Engagement dan skognes motivation blogger speaker trainer teacher coachThis is probably one of the most used and abused words in the training and education world.  It does not matter if you are talking about teachers, trainers, coaches, managers, or leaders….engagement (or lack thereof) is an issue.

Is there a simple way to get people engaged in their work, their classroom, or their families?  Well, what I have found is that the answer is both simple and complex.

You begin with the mind, but you have to capture the heart. You can teach someone facts and figures all day long and have it go in one hear and out the other. We have all experienced that.  So the real question is: How do you capture the heart?

Relationship is the best way to engage someone.  If you have relationship with someone, then they listen not just to the words, but to the meaning. They are open to the teaching because they trust you. They will listen because they feel heard and respected. They anticipate that they will gain something from the teaching.

But what do you do if there is no relationship?  How do you capture the heart of someone that wants nothing to do with you or what you have to say? It that even possible?  The answer is yes, but with some conditions. If you want to capture someone’s heart that you trying to teach, here are the rules for engagement:

  1. You still build a bridge for the relationship. You cannot force people to have relationship with you, but it is your responsibility to build a bridge for them to cross when they are ready, then you give them every reason to cross it by being trustworthy, non- judgmental, loving, kind, transparent, and patient. It may take some time, but many people will cross the bridge if they believe you are for real and not here today and gone tomorrow. If they believe that you truly care about them, that is half the battle.
  2. You have to learn to speak their language. Every person on this planet speaks their own dialect. It is unique to them, just like their fingerprints. It is based on their experience, their age, their intellect, their family, their culture, even where they live. You have to learn to speak the verbiage they understand. Have you ever been in a room and someone starts throwing out $10 words expecting that you know them, and you feel like a dummy because you feel clueless about what they just said? Don’t assume people know what you mean. Don’t use acronyms with people that don’t know your industry. Check for understanding. Look for clues in body language as to whether they get it or not. Ask them to rephrase in their own words what you just said if there is any doubt that they understand.
  3. You have to not just strive to build relationship and speak their language; you have to give them something of value. If there is no perceived value, you’ve lost them. Let them know what is in it for them and how this will help them. Relate it to real life.

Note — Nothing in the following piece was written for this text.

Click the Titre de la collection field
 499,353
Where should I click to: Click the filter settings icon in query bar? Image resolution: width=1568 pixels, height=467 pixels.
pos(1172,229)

I was teaching a class of third graders and this one kid was being a bully to someone else. When I asked him what he was doing, he said, “He made me mad, so I hit him.  My mom told me not to take anything off of anyone.” How do you override advice from Mom?  Carefully!

I put on my referee hat and said, “Well, in this school and in this class it is NOT OK to hit anyone, so let me give you some advice to help you for the rest of your life. If you go around hitting people that upset you, what do you think can happen?”  The hands were flying up across the room. “You can get hurt,” one kid said. I responded, “Yes, and you could go to jail or even get killed! It is serious stuff to start taking the law into your own hands, so don’t do it. If you have a problem with another child, you come get me or another teacher to help you. In the words of the song from one of your favorite movies, let it go!” The kids laughed and started singing the chorus of the song.  It was pretty funny. The tension was gone and order was restored…at least for the moment.

So, if you want to engage your class, your team, your company, or your family, build the relationship bridge. Anticipate that at some point they WILL cross it. Learn to speak their language, and have something of value to give them verbally. The reward is worth the effort. If you want to teach them, you’ve got to reach them.